На следующий день заведующая вызвала его на ковер для разноса. Марк плелся в кабинет, провожаемый сочувственными взглядами одногруппников, и совершенно счастливый, потому как все его эмоции и состояния были на месте. Заведующей он все честно рассказал. Она смеялась до слез и, конечно, простила. В тот день они оба занимались сексом как узники, истомившиеся от воздержания.
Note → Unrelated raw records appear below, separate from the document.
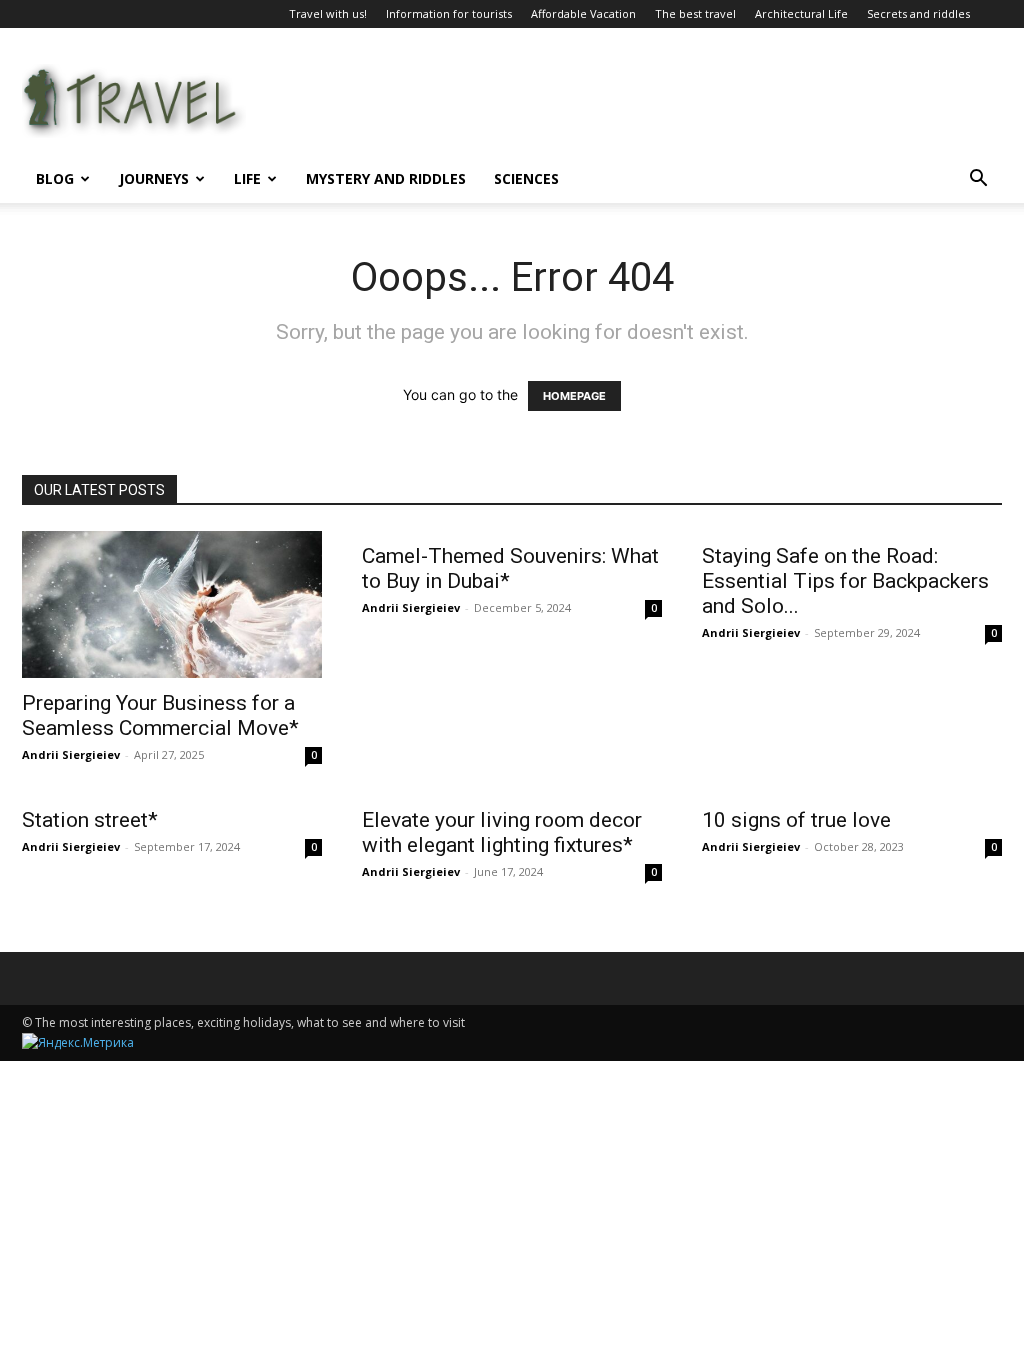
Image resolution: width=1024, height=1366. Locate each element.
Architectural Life (801, 13)
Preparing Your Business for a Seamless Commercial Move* (160, 715)
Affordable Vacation (583, 13)
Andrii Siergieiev (71, 754)
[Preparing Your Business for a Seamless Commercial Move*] (172, 604)
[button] (978, 180)
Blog (55, 178)
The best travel (695, 13)
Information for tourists (449, 13)
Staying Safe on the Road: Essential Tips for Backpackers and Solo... (845, 581)
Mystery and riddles (386, 178)
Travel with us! (328, 13)
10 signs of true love (796, 820)
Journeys (154, 178)
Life (247, 178)
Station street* (90, 820)
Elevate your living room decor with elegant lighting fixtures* (502, 832)
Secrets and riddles (918, 13)
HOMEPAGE (574, 396)
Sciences (526, 178)
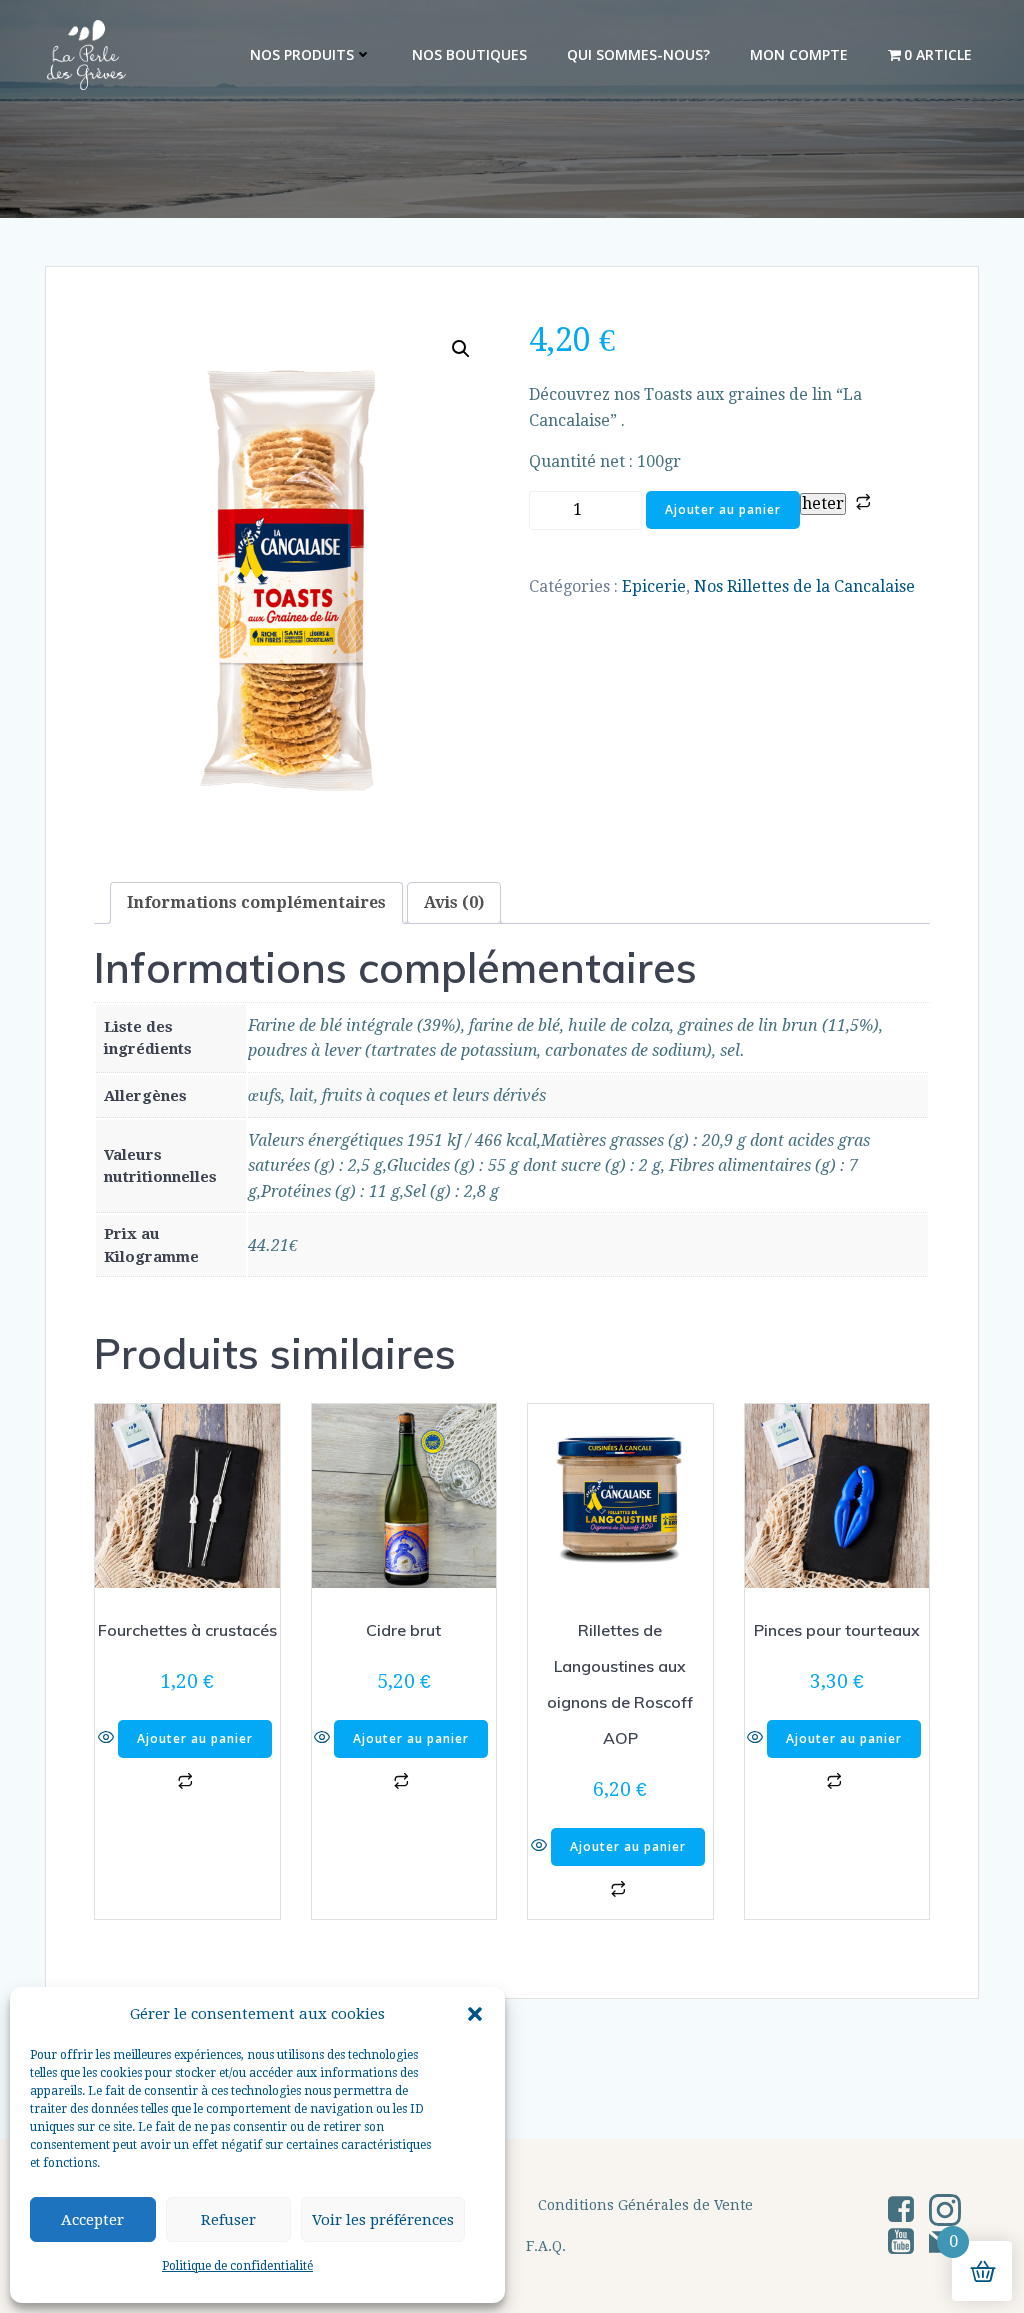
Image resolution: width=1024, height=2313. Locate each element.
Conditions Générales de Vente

Сегодняшний день доказал бы, что работа стоматолога таит в себе большие опасности. Небось сердечная мышца бедного дантиста вся никакая. Вечером он еле живой дополз до дома, усталый и злой как черт. Пошел в ванную, вспомнил, что должен звонить Олег. Выскочил обратно нагишом, мокрый за телефоном, поскользнулся и пребольно приложился об пол. Черт, завтра небось придется полдня стоя работать, на задницу не сядешь. Вот она, жизнь холостяцкая, даже йодную сеточку на попе некому сделать. Ах, жениться пора, пора. На ком только? Хочется, чтобы была симпатичная, и с фигурой, и готовила… По ассоциации с мыслями о еде Марк вспомнил Катюшу, которая работает у него медсестрой. Ее мама печет фантастические пирожки. Такие бывают только на картинках в книжках о кулинарии: маленькие, румяные и удивительно вкусные. Жениться, что ли, на Катюше? Фигурка у нее ладная, грудь — так просто замечательная. Интеллект, правда, как у морской свинки… Марк вспомнил высокий голос, которым девушка периодически пыталась что-то поведать, и содрогнулся. Половину слов он просто не понимал, потому что не силен в молодежном жаргоне. Например, доктор не улавливал, что человек хочет выразить, когда говорит «а мне фиолетово». Это как? Хорошо? Плохо? Еще как-то?.. Короче, мораль такая: настроение у Марка было паршивое, и он бубнил про себя: «Я старый, усталый, хочу, чтобы кто-нибудь грел мне ужин и приносил телефон в ванную… Черт, задница болит».
Олег позвонил только в девять часов, за две минуты до того, как Марк собирался звонить сам. Он продиктовал нужные сведения о стерве, которую звали Ирина Михайловна Бурова. На вопрос о мамином здоровье пробормотал:
— Ничего.
Марк велел звонить, если понадобится, и они распрощались.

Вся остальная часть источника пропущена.